GERİ

Uçtu uçtu balon uçtu

Son birkaç yıldır Kadıköy’ün simgesi sarı bir balondu. Deniz otobüsü iskelesinin yanına bir müteşebbisin yerleştirdiği bu devasa balon, yerden 200 metreye kadar yükselebiliyordu. Bu yükselme sırasında balonun altındaki sepetteyseniz harika bir İstanbul seyri yapıyordunuz. Balon denilince aklımıza gelen, bir yerden öteye giden balonlar gibi değildi bu. Bu seyir için balon diklemesine yükselirken sadece biraz sağa sola salınıyordunuz çünkü havadayken de yere bağlı oluyordunuz.

Kadıköy sahiline çok yakın bir evde oturuyorum.
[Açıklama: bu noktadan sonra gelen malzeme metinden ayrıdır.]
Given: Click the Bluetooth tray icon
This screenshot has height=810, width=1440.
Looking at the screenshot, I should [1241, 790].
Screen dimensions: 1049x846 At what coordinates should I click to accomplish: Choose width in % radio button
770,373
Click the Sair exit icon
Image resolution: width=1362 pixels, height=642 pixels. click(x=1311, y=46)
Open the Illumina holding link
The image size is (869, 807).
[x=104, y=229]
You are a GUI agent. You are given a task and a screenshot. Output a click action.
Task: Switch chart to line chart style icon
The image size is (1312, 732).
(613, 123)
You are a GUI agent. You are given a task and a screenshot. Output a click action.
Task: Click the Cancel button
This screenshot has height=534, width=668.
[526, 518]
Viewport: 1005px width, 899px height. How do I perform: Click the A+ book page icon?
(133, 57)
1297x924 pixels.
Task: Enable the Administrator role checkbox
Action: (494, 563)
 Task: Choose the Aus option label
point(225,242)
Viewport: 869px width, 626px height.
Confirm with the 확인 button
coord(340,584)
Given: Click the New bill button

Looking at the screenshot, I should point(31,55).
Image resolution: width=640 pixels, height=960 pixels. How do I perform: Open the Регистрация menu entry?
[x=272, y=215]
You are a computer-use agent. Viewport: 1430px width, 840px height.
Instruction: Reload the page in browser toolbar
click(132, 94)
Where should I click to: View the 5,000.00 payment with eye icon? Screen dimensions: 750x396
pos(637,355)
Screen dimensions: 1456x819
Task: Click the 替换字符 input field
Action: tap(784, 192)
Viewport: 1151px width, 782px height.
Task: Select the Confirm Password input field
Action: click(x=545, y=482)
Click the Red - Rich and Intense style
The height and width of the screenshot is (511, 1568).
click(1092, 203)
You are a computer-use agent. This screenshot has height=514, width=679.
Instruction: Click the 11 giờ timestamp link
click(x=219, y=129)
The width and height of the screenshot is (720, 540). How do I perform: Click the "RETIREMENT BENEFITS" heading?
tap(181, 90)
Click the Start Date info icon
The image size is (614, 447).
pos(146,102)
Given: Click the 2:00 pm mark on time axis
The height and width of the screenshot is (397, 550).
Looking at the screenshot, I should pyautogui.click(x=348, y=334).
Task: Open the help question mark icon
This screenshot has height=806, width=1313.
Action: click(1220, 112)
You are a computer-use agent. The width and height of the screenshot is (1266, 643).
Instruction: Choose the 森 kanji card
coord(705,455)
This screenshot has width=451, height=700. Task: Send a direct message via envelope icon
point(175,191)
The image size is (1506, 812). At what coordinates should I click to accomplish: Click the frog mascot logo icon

Yerleştirildiği günden itibaren yani yıllardır her gün, sabah akşam balonun bulunduğu yerin önünden geçtim. İstanbul’a oldum olası âşık olan ben bu balon yükselişini hiç yapmadım. Yapanı da enderi nadirattan gördüm. Haluk Bilginer’in bir reklam için bu sepetle havalanması falan da ne benim ne de başkalarının iştahını kabartabildi.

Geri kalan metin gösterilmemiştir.